– Нет, – признался Тис.
– Ты думаешь, я это так оставлю? – прищурилась Сиона. – Или рассчитываешь, что они опять совершат какой-нибудь подвиг и их будут носить на руках?
– А их носили? – удивился Тис.
– Нет, но славили, – сказала Сиона.
– Ты помнишь, как спасла мне жизнь? – спросил ее Тис, и рыночная площадь с помостом, на которой еще не нынешняя красавица, но уже прекрасная девчонка творила всякие чудеса, вновь предстала перед его глазами.
– Чего ты хочешь? – нахмурилась Сиона. – Тебя опять нужно спасать?
– То, что убило Оллу, целило не в нее, – ответил Тис. – Олла просто слишком близко подобралась к убийце. Целью был один из тех, кто сидел за этим столом. Поэтому их здесь нет. Но они вернутся, как только все разрешится.
– Как разрешится? – побледнела Сиона.
– Надеюсь, мирно, – прошептал Тис. – Но мне потребуется твоя помощь.
– Какая? – спросила Сиона.
– Пока не знаю, – замотал он головой. – Но я попрошу.
– Знаешь, – староста первого потока прищурилась и постучала пальцем по столу. – В таком случае постарайся разрешить все это до обеда. Иначе я все расскажу Гантанасу.
– Скорее всего так и будет, – ответил Тис. – Я подойду к тебе перед обедом. Или еще раньше.
* * *
Через три часа, когда Тис уже сидел в зале над трапезной, где собрались все ученики и даже все наставники и мастера и часть стражников, он вдруг понял, что не может вспомнить, что делал эти три часа. Точнее он мог сказать лишь одно, что половину одного из этих трех часов он стоял у шкафа в своей комнате и держал в руках свой меч, но не взял его с собой. Затем он почувствовал боль в руках, раскрыл ладони и увидел вырезанные ножом на одной ладони знак единства, а на другой – колесо святого нэйфа. И это тоже сделал он сам. Да. Пришел в кузницу к Габу, накалил старый нож и разрезал собственные руки. Если бы кузнец это увидел, то оторвал бы ему голову. Да, точно, он делал это уже на улице. И, кажется, просто обронил нож там же, потому что он был ему уже не нужен. Потом он пошел к гранитной вазе и унимал боль, прижимая окровавленные ладони к холодному камню. Кажется, даже плакал. Зачем он все это делал? И какой толк от его умений, если они проходят мимо его сознания? Обходятся без него самого?

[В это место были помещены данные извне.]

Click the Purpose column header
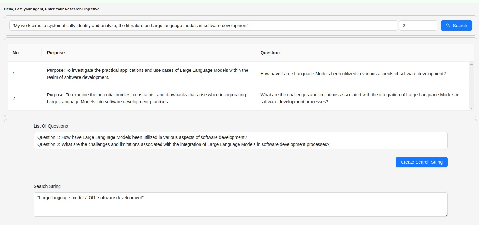Image resolution: width=479 pixels, height=225 pixels. point(56,53)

Тис выпрямился и окинул взглядом просторный зал, в котором кроме витражных окон, скамей и стола наставника или рассказчика, за которым как раз усаживался Гантанас, ничего не было. Хотя этот зал был едва ли не самым уютным. Наверное, из-за огромных гобеленов с дивными рисунками, которыми были завешены все стены. Помнится Джор часами бродил вдоль этих стен, рассматривая удивительное плетение. Чья это работа? Почему он никогда не спрашивал об этом?